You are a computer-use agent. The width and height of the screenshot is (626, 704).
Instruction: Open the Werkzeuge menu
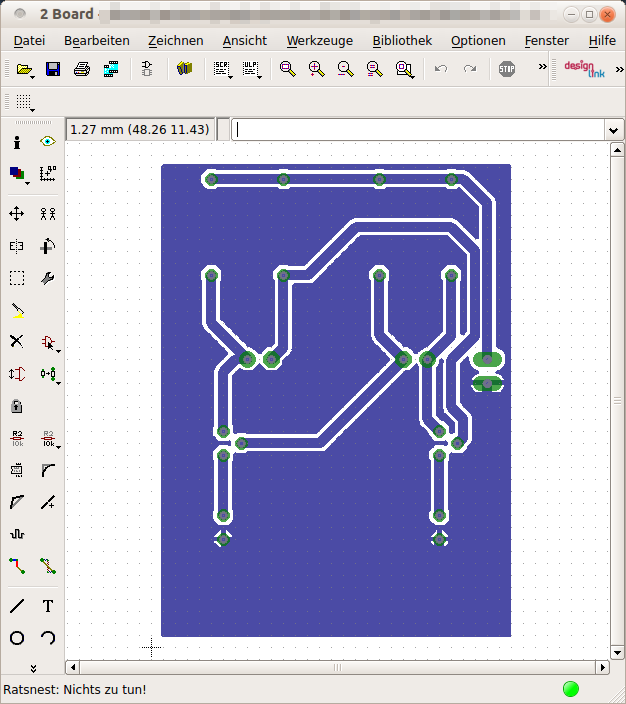coord(319,41)
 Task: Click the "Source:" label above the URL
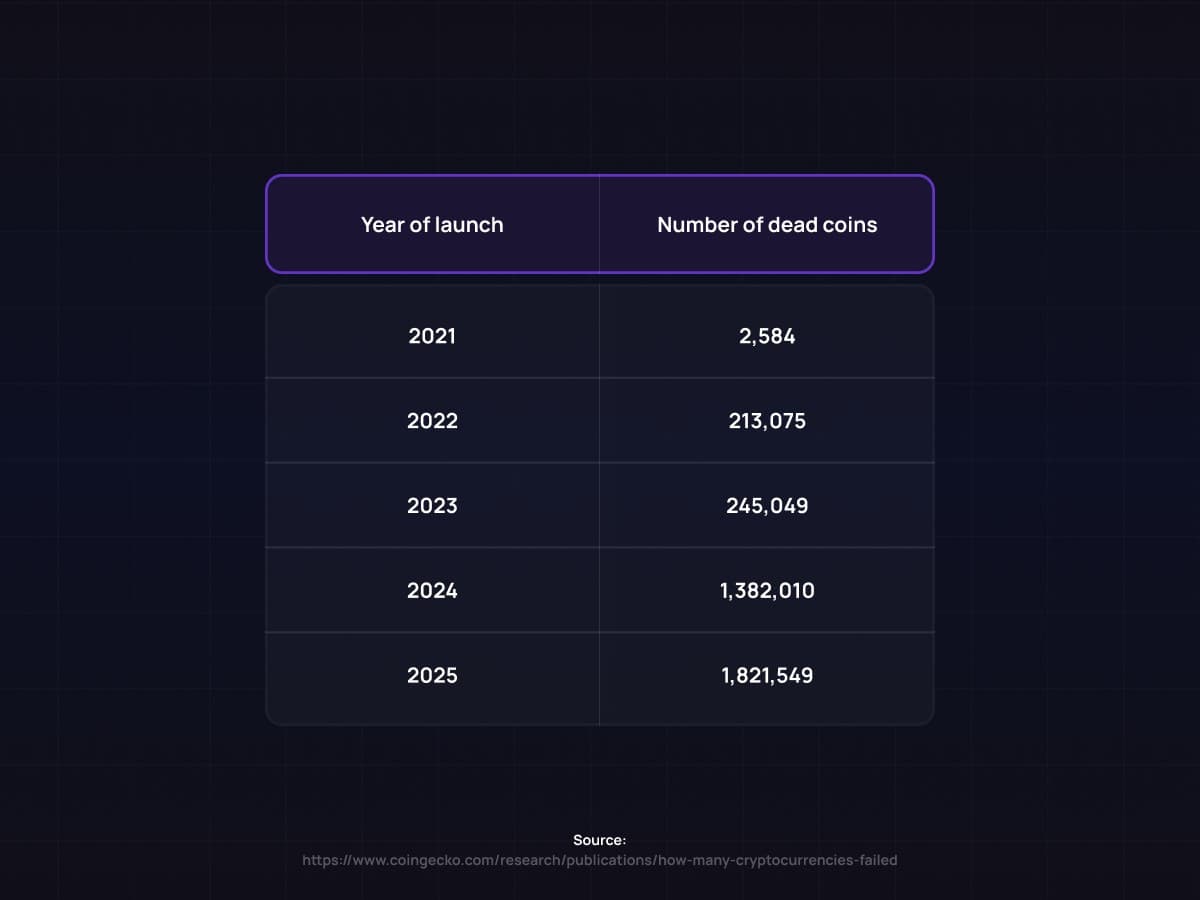point(600,840)
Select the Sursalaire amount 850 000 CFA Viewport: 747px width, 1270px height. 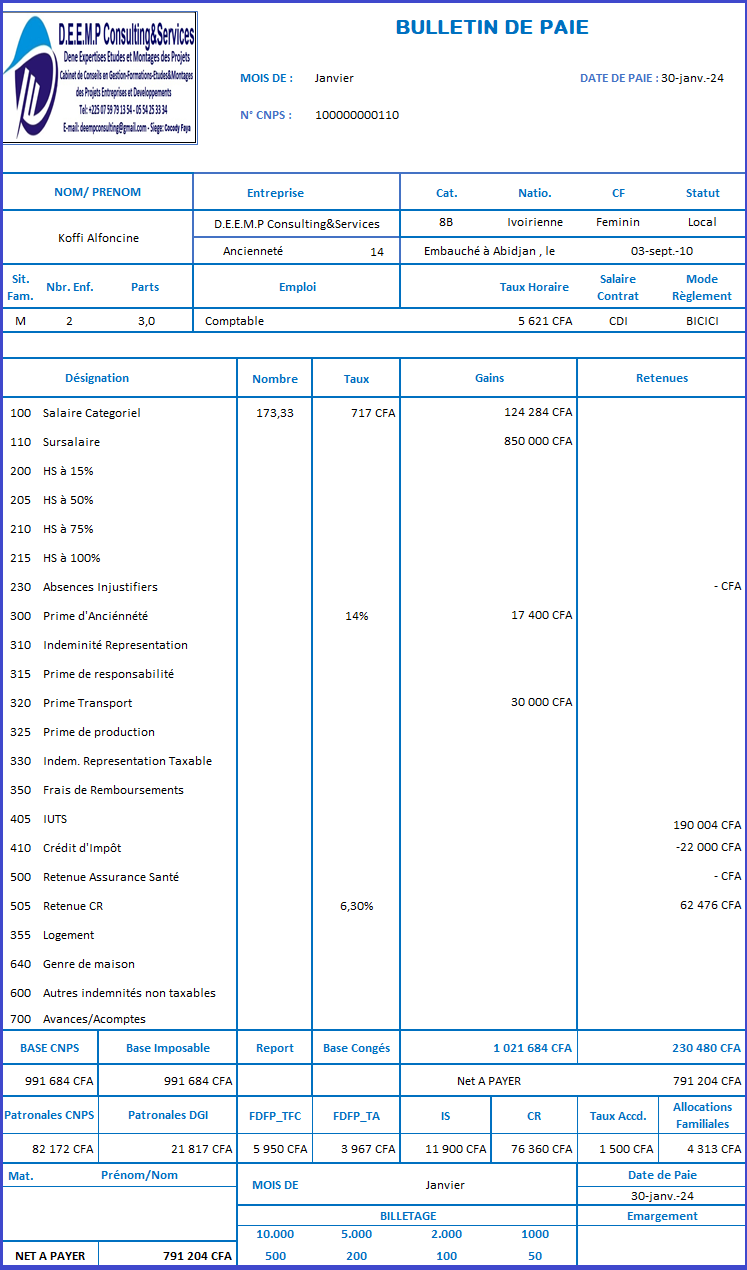[538, 441]
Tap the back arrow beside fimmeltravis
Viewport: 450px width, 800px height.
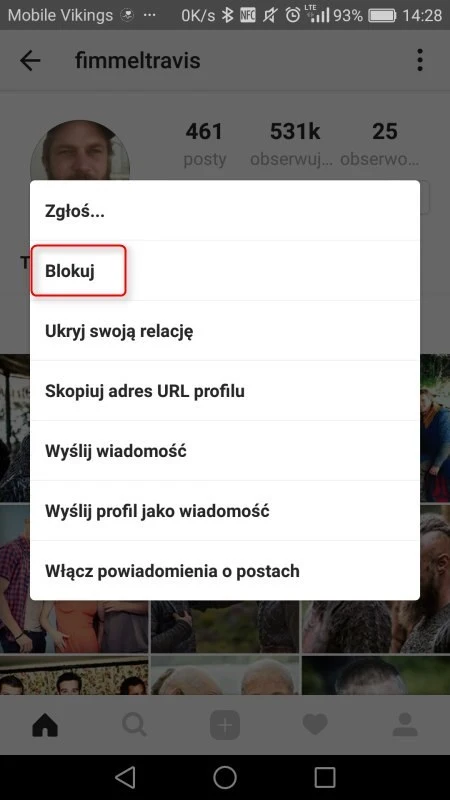point(30,61)
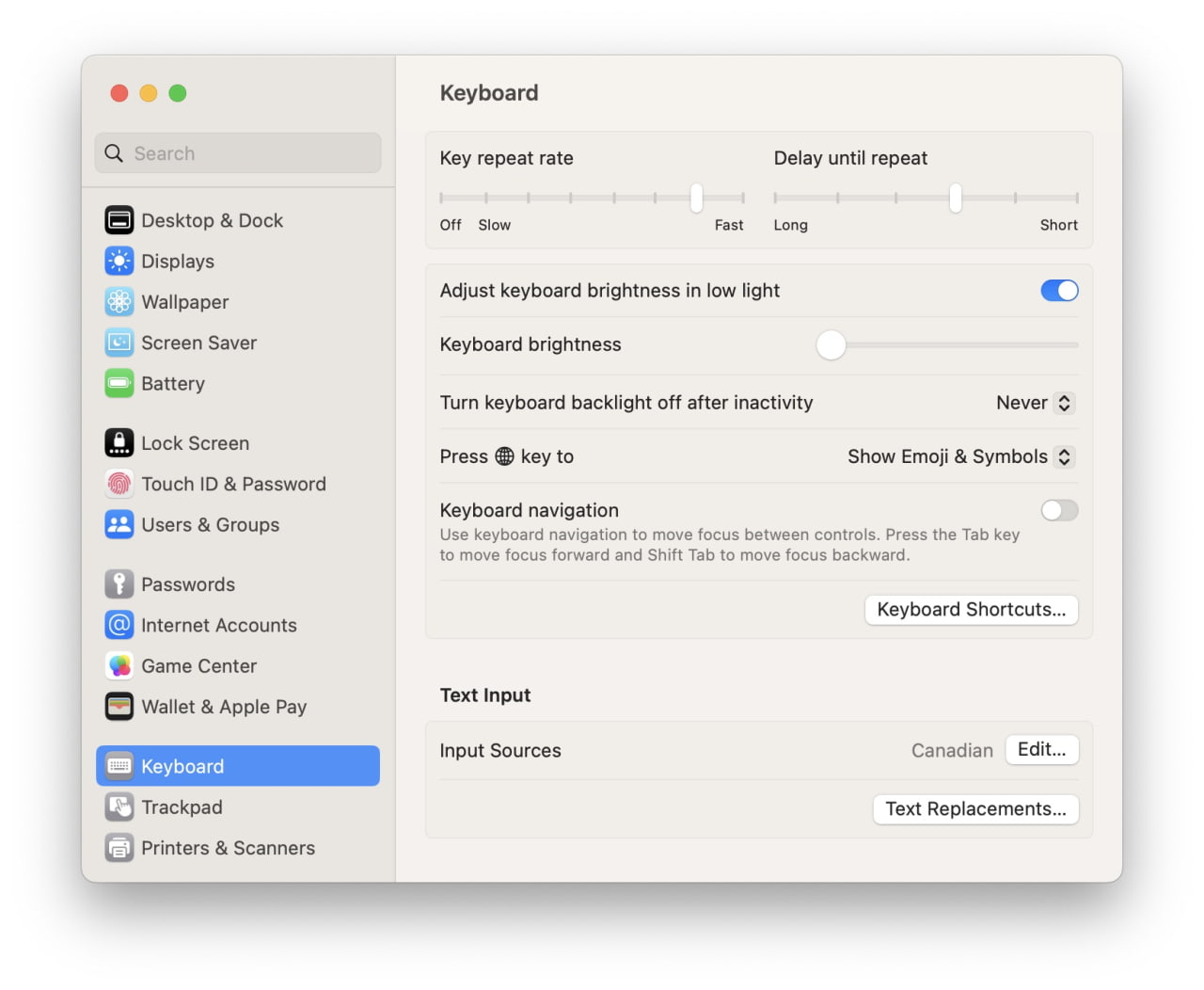Open the keyboard backlight inactivity dropdown
Viewport: 1204px width, 990px height.
[1035, 402]
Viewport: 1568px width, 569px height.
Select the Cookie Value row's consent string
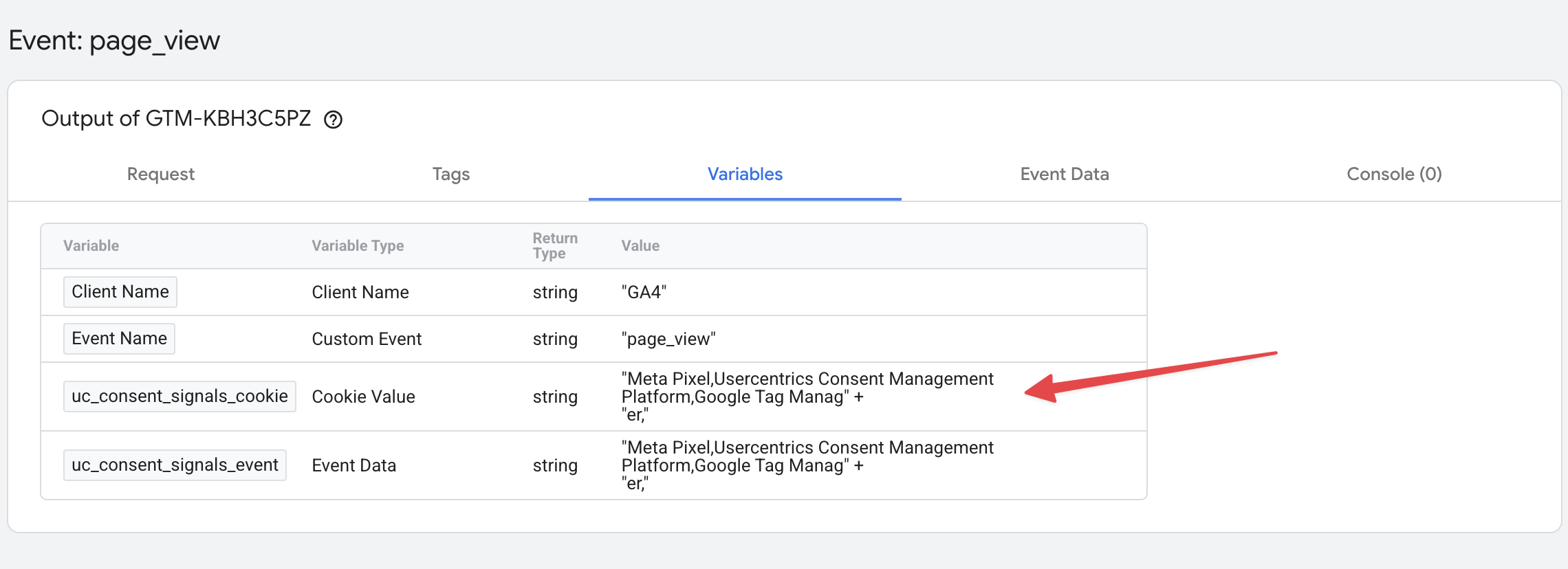[x=807, y=397]
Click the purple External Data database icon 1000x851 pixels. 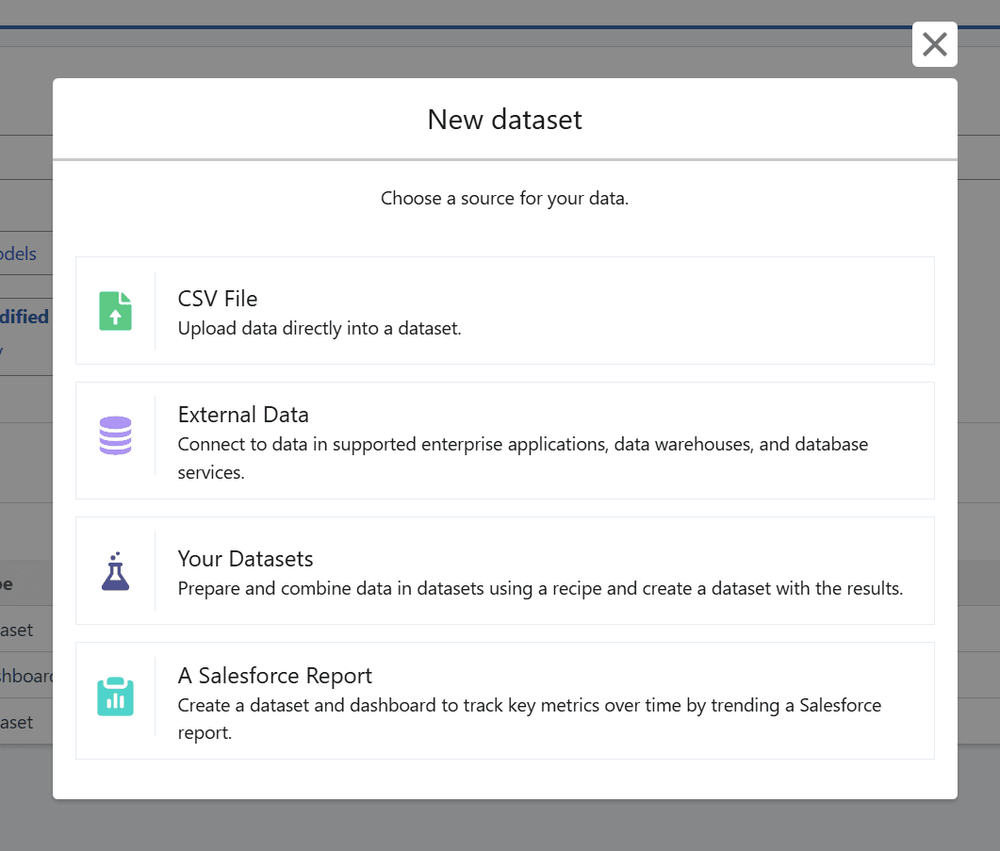coord(115,436)
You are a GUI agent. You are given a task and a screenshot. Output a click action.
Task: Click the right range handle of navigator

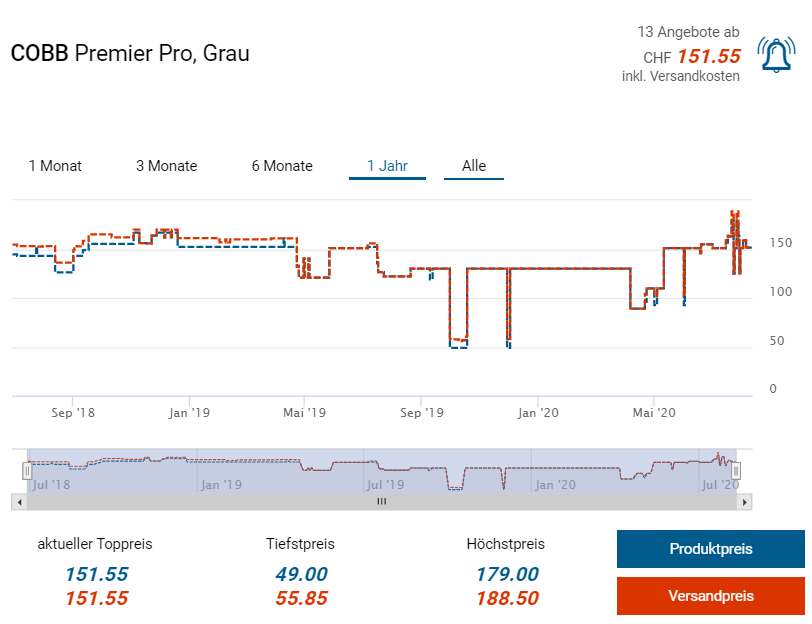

========================

Although the records above contain pictures, the copy must not; set down exactly the lines from the one with "Tap the back arrow beside fimmeltravis" up to and including the one with "Viewport: 1568px width, 569px height.".

Tap the back arrow beside fimmeltravis
Viewport: 450px width, 800px height.
point(30,61)
Open the keyboard backlight inactivity dropdown
Viewport: 1204px width, 990px height.
[1035, 402]
Viewport: 1568px width, 569px height.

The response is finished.